Stored records
● ● ● ● ●

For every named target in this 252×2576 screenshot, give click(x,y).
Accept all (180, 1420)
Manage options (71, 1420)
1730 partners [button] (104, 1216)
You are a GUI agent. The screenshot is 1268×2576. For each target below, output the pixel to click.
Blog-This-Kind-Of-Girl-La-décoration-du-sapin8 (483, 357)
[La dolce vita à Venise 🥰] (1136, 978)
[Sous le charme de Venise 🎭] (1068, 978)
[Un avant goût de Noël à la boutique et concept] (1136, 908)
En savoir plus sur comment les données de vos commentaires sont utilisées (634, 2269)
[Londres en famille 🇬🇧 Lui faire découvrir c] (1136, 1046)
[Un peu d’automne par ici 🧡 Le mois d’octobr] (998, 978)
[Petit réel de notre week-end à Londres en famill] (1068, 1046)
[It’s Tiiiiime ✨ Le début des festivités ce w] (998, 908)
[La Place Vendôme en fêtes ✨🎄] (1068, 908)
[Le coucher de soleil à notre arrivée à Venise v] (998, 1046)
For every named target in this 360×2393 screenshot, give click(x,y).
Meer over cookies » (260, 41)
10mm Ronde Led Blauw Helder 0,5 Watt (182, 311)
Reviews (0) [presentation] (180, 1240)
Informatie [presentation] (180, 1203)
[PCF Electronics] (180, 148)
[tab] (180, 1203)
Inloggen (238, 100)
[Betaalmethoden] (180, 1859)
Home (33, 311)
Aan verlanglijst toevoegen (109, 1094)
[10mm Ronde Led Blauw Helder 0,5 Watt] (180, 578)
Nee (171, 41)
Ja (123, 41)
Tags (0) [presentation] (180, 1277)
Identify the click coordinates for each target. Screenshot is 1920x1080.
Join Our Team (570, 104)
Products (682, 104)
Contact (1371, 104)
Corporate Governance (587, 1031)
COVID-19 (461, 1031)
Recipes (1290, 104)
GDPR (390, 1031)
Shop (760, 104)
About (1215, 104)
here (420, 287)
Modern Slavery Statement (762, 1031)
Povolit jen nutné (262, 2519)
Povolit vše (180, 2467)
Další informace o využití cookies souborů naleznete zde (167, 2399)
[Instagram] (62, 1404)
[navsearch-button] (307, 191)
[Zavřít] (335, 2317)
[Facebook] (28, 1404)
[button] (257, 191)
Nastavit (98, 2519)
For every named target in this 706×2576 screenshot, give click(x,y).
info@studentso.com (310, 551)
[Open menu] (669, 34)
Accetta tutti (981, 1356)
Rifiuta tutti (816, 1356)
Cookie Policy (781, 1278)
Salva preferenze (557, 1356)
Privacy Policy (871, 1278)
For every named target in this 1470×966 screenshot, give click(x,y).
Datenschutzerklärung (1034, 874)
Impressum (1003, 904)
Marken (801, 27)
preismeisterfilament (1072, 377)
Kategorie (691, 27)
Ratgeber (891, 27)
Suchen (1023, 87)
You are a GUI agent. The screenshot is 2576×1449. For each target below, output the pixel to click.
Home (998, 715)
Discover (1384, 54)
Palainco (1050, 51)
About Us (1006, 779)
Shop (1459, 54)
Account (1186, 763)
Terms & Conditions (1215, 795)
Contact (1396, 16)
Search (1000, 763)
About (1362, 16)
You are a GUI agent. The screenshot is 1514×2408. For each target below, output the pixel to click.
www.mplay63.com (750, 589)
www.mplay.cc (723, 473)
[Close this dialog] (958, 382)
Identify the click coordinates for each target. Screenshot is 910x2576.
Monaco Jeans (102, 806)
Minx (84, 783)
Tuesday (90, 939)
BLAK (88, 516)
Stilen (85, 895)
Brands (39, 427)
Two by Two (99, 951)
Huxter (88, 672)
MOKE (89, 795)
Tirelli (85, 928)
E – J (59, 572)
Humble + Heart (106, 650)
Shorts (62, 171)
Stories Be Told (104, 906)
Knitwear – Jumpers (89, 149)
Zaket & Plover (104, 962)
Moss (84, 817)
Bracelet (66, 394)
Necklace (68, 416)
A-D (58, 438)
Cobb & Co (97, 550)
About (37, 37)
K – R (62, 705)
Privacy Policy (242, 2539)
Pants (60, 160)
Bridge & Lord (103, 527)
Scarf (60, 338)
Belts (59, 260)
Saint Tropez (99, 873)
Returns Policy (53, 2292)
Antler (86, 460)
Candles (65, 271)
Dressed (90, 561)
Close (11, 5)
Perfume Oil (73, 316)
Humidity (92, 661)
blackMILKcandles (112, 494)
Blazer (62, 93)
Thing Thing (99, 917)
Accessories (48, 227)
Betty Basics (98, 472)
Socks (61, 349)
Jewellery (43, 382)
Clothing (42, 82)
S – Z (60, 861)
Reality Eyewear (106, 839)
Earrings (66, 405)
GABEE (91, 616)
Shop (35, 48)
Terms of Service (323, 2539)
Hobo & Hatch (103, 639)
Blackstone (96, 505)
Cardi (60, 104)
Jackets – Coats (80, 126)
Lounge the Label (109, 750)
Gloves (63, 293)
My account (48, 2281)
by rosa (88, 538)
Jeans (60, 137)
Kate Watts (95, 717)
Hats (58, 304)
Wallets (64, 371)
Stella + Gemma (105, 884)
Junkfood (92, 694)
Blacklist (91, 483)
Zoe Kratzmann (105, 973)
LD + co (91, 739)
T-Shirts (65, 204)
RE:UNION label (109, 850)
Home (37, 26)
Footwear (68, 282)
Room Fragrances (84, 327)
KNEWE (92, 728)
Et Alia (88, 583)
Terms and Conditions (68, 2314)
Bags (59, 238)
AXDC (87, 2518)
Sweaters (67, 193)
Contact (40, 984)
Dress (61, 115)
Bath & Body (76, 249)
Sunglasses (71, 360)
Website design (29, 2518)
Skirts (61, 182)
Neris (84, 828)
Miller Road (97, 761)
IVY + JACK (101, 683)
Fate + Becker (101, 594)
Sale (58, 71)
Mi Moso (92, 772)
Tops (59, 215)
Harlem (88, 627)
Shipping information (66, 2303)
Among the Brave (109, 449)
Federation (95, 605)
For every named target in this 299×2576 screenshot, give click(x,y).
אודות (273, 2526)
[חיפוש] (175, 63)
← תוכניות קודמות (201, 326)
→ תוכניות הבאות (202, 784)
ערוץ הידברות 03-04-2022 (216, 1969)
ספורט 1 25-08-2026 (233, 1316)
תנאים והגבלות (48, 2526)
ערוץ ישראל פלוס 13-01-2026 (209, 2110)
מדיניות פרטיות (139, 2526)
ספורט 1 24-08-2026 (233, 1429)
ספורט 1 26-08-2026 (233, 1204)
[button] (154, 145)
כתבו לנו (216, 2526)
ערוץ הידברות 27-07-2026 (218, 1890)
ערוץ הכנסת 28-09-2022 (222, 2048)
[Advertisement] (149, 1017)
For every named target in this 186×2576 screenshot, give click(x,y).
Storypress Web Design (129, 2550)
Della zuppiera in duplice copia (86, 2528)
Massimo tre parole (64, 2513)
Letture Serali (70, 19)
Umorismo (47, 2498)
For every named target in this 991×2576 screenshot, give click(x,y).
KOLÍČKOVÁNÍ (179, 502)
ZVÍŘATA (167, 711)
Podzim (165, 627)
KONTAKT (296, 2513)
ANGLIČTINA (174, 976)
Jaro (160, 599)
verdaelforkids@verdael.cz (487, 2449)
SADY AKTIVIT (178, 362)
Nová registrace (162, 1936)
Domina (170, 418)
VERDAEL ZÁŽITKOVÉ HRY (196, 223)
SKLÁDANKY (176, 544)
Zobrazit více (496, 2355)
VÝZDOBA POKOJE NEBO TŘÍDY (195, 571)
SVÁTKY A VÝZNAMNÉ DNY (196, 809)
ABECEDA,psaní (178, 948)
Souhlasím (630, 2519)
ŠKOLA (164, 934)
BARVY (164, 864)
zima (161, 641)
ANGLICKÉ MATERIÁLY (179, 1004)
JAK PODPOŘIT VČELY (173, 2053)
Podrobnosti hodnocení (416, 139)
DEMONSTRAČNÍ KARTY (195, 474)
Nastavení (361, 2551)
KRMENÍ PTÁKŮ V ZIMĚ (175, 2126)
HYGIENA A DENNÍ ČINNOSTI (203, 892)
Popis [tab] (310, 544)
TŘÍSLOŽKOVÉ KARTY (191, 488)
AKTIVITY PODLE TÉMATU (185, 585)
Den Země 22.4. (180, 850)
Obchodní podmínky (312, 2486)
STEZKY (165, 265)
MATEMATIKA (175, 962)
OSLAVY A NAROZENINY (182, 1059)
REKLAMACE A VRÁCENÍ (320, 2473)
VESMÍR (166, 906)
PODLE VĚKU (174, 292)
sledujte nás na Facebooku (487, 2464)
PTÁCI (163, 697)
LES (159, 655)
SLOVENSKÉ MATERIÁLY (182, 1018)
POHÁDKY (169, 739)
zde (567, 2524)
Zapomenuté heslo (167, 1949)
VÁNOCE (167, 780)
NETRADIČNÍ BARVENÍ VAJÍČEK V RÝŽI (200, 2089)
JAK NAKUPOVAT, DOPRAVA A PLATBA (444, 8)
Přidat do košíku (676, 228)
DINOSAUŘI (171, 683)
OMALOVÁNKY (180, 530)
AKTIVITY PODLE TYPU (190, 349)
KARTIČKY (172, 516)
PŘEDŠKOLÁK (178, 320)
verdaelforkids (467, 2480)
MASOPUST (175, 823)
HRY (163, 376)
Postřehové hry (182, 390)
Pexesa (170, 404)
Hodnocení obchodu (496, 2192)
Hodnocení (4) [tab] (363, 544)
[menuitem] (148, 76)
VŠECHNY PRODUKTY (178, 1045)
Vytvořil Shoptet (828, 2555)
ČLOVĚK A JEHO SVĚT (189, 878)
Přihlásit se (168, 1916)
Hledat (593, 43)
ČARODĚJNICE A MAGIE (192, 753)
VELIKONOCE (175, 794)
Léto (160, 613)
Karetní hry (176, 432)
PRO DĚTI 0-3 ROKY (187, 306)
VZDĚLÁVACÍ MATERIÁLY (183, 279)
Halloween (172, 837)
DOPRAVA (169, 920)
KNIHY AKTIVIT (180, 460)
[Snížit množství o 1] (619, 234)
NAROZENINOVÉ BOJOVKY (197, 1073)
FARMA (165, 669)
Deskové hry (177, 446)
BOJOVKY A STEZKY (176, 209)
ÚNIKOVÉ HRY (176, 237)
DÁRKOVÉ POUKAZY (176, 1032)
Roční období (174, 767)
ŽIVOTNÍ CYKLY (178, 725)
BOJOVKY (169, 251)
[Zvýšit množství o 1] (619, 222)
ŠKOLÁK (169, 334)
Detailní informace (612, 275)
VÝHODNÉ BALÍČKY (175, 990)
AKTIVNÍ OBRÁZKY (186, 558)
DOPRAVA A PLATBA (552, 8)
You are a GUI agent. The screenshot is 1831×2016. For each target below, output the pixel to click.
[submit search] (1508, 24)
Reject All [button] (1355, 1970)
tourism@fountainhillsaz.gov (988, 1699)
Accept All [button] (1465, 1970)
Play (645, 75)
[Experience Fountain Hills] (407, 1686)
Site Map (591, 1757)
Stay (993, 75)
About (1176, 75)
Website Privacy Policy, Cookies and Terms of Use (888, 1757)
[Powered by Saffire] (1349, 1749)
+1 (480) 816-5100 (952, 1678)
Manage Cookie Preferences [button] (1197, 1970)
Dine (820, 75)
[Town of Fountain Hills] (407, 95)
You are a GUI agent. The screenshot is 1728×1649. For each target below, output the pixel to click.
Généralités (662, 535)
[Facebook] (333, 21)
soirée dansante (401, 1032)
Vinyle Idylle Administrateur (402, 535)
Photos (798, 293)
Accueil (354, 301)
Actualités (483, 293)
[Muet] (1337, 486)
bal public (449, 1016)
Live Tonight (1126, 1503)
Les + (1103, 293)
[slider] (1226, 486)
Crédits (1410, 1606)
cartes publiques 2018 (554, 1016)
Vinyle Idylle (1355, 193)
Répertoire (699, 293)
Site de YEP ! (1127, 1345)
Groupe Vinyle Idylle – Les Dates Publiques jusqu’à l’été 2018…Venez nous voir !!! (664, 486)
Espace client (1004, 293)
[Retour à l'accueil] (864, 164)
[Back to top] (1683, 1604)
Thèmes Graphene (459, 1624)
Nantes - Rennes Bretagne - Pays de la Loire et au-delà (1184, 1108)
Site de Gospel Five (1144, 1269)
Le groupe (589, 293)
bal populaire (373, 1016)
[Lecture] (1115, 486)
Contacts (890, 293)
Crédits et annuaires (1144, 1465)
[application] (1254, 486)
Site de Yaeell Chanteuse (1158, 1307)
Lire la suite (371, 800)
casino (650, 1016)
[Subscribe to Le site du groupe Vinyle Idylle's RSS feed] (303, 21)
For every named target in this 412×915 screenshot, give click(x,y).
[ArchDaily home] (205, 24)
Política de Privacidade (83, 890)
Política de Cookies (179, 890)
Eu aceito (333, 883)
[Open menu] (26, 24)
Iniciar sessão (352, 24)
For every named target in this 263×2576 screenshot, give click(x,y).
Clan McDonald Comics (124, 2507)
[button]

● ● ● ● ●

» To do:
Print, from the entries above, the line with "E – J (59, 572)", the line with "Humidity (92, 661)" and all lines between them, exactly and with nothing else.

» Answer space:
E – J (59, 572)
Humble + Heart (106, 650)
Shorts (62, 171)
Stories Be Told (104, 906)
Knitwear – Jumpers (89, 149)
Zaket & Plover (104, 962)
Moss (84, 817)
Bracelet (66, 394)
Necklace (68, 416)
A-D (58, 438)
Cobb & Co (97, 550)
About (37, 37)
K – R (62, 705)
Privacy Policy (242, 2539)
Pants (60, 160)
Bridge & Lord (103, 527)
Scarf (60, 338)
Belts (59, 260)
Saint Tropez (99, 873)
Returns Policy (53, 2292)
Antler (86, 460)
Candles (65, 271)
Dressed (90, 561)
Close (11, 5)
Perfume Oil (73, 316)
Humidity (92, 661)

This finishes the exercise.